Like most Roku devices, the Streaming Stick 4K is meant to be a simple, no-nonsense way to get your favorite content on your TV. Well, there may be a bit of nonsense now (more on that later), but it's still the platform that does the best job of staying out of your way and letting you get to your favorites the fastest. The remote is snappy and responsive, the interface is pleasant and easy to use, and the price doesn't hurt, either.
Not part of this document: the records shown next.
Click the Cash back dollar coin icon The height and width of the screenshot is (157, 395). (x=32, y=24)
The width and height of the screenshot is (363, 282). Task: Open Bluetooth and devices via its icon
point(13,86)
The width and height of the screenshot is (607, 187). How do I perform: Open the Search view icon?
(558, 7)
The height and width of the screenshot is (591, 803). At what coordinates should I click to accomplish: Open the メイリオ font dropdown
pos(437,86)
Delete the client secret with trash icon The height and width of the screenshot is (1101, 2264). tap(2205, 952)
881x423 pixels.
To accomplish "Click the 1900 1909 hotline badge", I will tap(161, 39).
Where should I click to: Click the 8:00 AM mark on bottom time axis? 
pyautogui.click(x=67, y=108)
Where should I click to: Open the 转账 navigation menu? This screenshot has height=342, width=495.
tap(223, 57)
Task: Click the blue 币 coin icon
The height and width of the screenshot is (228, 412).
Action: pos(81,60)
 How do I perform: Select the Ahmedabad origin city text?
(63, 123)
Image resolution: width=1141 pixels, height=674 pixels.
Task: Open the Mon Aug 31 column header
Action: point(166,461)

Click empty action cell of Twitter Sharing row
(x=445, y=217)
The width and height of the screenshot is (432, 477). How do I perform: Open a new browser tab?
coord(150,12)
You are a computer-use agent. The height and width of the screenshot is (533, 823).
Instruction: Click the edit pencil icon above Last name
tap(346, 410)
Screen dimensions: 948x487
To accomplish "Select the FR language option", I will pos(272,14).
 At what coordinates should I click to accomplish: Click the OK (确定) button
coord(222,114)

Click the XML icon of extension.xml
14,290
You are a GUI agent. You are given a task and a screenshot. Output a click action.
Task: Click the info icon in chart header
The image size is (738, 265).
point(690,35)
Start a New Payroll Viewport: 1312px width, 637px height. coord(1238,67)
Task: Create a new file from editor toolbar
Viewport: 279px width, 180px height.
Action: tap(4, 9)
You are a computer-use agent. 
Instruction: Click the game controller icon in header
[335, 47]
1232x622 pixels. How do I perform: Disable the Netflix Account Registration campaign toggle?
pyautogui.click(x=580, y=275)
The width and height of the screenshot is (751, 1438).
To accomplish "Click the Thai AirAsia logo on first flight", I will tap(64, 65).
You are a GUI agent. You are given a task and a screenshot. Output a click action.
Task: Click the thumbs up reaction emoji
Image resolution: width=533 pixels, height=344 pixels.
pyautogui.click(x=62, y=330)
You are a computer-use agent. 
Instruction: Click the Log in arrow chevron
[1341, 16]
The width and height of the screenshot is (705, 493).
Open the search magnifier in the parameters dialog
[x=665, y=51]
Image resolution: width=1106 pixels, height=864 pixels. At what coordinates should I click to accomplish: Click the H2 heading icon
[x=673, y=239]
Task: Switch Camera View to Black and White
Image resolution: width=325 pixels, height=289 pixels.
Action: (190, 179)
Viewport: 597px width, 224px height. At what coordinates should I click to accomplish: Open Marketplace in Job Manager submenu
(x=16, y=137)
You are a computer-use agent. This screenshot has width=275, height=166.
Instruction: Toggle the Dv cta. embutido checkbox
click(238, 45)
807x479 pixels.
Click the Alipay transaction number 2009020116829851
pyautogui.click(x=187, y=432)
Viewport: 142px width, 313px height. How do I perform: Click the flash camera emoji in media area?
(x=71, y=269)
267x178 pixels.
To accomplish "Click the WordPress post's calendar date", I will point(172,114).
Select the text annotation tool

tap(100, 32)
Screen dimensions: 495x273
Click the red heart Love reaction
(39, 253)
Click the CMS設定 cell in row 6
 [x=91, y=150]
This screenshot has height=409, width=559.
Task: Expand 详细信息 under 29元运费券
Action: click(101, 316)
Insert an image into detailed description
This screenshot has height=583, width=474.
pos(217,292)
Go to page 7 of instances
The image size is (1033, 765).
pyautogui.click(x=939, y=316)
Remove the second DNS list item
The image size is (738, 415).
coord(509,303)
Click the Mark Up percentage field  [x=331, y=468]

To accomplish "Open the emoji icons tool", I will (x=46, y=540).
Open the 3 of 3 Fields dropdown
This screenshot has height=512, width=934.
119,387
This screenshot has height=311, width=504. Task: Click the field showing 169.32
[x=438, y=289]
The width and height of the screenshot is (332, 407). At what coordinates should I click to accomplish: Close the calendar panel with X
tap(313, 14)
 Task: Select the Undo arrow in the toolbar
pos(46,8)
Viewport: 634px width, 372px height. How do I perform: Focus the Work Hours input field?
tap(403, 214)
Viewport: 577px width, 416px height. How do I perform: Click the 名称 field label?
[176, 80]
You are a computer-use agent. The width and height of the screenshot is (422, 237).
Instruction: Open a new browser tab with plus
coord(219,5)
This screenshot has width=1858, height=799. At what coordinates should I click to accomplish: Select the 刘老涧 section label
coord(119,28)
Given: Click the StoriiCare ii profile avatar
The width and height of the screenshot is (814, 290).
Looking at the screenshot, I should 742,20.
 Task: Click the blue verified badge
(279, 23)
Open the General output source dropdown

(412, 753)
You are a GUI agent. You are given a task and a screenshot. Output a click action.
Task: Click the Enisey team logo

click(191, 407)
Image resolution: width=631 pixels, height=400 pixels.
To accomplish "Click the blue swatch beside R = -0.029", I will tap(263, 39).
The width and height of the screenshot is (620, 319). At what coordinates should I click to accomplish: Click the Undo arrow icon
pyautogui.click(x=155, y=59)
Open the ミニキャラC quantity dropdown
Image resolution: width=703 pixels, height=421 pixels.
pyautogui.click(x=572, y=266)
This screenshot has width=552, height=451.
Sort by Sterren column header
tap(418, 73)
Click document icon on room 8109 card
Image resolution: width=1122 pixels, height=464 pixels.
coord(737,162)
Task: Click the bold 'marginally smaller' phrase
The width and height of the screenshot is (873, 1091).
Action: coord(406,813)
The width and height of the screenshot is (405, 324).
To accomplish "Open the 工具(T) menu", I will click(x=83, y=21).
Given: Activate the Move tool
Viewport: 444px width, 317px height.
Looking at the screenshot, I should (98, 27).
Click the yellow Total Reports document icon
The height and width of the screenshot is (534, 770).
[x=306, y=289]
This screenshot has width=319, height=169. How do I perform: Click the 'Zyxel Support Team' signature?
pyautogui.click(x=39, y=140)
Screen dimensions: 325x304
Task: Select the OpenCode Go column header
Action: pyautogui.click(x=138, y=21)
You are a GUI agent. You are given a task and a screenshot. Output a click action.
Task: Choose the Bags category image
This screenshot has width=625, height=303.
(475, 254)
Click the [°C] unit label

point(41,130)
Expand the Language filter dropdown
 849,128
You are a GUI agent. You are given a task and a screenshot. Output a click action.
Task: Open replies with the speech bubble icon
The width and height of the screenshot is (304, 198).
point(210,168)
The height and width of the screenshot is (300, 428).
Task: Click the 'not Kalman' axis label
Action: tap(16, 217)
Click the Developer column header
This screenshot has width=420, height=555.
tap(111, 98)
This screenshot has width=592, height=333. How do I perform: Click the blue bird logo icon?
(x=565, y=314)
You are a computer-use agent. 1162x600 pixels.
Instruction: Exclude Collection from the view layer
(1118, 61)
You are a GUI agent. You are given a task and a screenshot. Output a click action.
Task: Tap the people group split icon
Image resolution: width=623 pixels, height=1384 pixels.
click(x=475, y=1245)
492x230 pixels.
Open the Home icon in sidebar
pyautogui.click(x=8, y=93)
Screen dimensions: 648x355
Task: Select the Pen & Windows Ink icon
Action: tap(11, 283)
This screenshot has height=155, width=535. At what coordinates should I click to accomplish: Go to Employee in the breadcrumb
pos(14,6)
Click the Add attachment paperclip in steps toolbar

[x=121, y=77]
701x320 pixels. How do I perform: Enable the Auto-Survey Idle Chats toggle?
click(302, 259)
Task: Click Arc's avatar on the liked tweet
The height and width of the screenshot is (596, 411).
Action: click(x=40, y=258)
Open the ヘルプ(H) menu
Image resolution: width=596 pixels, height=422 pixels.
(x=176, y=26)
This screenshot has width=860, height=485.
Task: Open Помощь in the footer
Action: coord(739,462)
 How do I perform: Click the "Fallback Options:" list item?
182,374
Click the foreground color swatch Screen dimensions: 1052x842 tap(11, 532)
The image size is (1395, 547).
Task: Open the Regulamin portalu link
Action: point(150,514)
The new Stick doesn't add a ton of the older Streaming Stick+, but it has the features, apps, and speed to be your primary streaming device—even if you have a very high-end 4K TV. The main drawback is the lack of wired internet (something you'll have to jump to the Roku Ultra to get) but with an MSRP of just $49.99 ($69.99 if you want the better "Voice Remote Pro"), this is clearly the best streaming device for the money right now.

About the Roku Streaming Stick 4K (2021)

The matte black, candy-bar sized Roku Streaming stick is held with its port showing above a orange-red table with accessories.
Credit: Reviewed/Ryan Waniata

The Stick 4K comes with everything you need, including a wall adapter if your TV's USB port isn't available.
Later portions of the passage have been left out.